Het hoofdstuk ‘Genre’ beschrijft de geschiedenis van ‘Genre Criticism’ en geeft de problemen rond genredefinities weer. Er is daarbij ruimte voor de hoofdonderwerpen zoals Western, melodrama, gangster/crime films, film noir en musical en daarbij per genre voor deelonderwerpen als bijvoorbeeld ‘Gender and sexuality in the western’, ‘Sex and class in melodrama’, ‘Industry and aesthetics’, of bijvoorbeeld nog bij horror zaken als psycho-sociologische verklaringen’ of zelfs het feminisme en de horror film.
‘Authorship and Cinema’ gaat voor de discussie rond het auteurschap uit van de gedachte dat deze is opgestart in de jaren 1950 rond de ‘politique des auteurs’, zoals in die tijd uiteengezet in diverse afleveringen van het Franse periodiek ‘Cahiers du Cinéma. Daarbij spelen naast de algemene vereisten aan een (wettelijk) auteurschap ook de specifieke omstandigheden rond film een rol: wordt deze gezien als een kunstvorm, of als een commercieel product. Dat auteurschap wordt met name beoordeeld vanuit de Noord-Amerikaanse, de Britse en de Franse situatie; maar ook met enige ruimte voor de Sovjet-cinema.
Terwijl de auteur of bijvoorbeeld de technologie externe factoren zijn, bekijkt het hoofdstuk ‘History of Narrative Codes’ de film van binnenin. Uitgangspunt daarbij is de gedachte dat de manieren, waarop het verhaal van een film kunnen worden verteld, in de eerste 20 à 25 jaar van het medium (vanaf circa 1895) vrij experimenteel waren, terwijl er vanaf circa 1920 een duidelijker lijn ontstond in de wijze van vertelling. Daarbij is onder andere aandacht voor de manier, waarop de ‘shots’ zijn georganiseerd, voor de karakterisatie van de hoofdpersonen, voor het klassieke narratieve systeem met bijbehorende codes vanaf 1930-1935, voor de alternatieve systemen en voor ‘counter-cinema’. Die laatste wordt daarbij omschreven als een vorm van verzet tegen de dominante cinema; een verzet dat vaak zowel qua vorm als inhoud afwijkt.

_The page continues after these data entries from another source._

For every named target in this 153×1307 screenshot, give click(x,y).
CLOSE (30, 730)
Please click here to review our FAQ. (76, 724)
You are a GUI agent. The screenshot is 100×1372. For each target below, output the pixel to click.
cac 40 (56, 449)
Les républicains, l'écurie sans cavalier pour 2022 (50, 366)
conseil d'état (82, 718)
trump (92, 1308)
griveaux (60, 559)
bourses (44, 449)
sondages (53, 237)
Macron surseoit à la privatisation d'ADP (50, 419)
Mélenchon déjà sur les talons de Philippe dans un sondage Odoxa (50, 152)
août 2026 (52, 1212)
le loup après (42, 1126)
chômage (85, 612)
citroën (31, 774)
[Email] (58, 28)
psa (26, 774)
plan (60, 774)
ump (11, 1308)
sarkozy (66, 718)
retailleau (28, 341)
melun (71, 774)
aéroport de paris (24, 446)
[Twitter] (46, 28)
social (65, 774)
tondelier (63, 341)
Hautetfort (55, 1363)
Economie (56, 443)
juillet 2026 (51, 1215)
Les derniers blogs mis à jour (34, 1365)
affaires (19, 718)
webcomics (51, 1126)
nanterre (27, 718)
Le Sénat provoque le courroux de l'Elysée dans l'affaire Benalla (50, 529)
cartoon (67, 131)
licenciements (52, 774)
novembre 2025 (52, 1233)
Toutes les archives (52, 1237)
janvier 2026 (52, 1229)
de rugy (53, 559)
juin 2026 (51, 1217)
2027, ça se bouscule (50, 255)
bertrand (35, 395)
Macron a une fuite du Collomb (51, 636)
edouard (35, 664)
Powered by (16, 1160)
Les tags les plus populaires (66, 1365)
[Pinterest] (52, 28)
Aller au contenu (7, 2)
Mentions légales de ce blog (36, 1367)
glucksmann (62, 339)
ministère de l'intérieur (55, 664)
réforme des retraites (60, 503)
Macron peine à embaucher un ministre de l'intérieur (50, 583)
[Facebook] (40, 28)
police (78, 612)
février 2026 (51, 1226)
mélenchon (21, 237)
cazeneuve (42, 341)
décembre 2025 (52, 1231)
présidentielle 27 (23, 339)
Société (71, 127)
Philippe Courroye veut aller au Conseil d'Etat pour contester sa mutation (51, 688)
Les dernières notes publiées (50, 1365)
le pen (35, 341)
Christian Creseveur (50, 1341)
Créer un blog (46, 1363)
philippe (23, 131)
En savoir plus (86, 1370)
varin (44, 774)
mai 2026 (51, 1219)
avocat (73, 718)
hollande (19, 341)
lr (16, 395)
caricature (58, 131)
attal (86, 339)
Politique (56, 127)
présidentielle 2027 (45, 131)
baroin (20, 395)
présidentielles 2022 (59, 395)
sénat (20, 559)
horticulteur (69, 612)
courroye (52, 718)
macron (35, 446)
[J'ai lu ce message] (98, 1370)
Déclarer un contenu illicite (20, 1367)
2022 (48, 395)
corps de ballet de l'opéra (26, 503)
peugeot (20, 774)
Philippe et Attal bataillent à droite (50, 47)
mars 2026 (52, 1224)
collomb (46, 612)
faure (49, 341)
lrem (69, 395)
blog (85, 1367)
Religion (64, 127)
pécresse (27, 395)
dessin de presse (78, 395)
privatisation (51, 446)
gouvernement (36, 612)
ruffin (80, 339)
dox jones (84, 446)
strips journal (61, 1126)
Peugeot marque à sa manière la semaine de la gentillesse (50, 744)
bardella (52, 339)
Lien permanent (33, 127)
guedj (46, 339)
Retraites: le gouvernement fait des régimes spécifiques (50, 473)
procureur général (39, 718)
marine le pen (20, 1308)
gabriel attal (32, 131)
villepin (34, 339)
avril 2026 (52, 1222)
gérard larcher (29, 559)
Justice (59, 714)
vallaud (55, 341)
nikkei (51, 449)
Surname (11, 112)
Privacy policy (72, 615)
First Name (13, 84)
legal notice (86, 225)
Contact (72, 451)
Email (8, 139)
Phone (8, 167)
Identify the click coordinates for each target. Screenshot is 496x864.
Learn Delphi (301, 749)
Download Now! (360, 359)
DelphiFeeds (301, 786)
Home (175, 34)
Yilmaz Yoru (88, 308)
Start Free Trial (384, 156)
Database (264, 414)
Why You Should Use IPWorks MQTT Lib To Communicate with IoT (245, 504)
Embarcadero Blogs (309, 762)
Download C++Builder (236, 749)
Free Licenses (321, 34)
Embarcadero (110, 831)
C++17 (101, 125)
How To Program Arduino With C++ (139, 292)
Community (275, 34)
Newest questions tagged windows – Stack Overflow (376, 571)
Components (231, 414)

‘Film Narrative and the Structuralist Controversy’ begint met de constatering dat de definitie van het begrip ‘Structuralisme’ al lastig en controversieel is. Heel globaal omschreven komt het erop neer dat een object niet op zichzelf kan worden uitgelegd, maar slechts kan worden begrepen als onderdeel van het complete sociale systeem, waarvan het deel uitmaakt. Een kunstwerk als een film, leidt zijn betekenis daarmee af van de cultuur waarbinnen die film is geproduceerd. Het wordt hier in dit boek gezien als een uitvloeisel van Franse ideologieën uit de jaren 1960, die in die periode zijn overgewaaid naar de filmindustrie van andere landen. De invloed van dit onderwerp op de filmtheorie, wordt in dit hoofdstuk uitgewerkt aan de hand van een aantal invloedrijke personen en toegelicht met een aantal films en beelden daaruit.
De appendix ‘Extract Information’ geeft van een reeks films de basisgegevens, inclusief synopsis. De appendix ‘Extract Category Listings’ geeft, in lijn bij het boek, bij een bepaald onderwerp een aantal films aan die met dat onderwerp in verband kunnen worden gebracht.
Na 1985 zijn nog een aantal edities uitgebracht van dit boek, met ruimte voor later uitgekomen films.
Het boek is uitstekend geschikt voor wie geïnteresseerd is in filmgeschiedenis en filmtheorie en daarbij ook een vraagbaak en naslagwerk door alle films die de revue passeren.
De intrigerende ‘cover still’ is overigens een afbeelding van de actrice Mae Marsh uit de film ‘Intolerance’ uit 1916 van D.W. Griffith.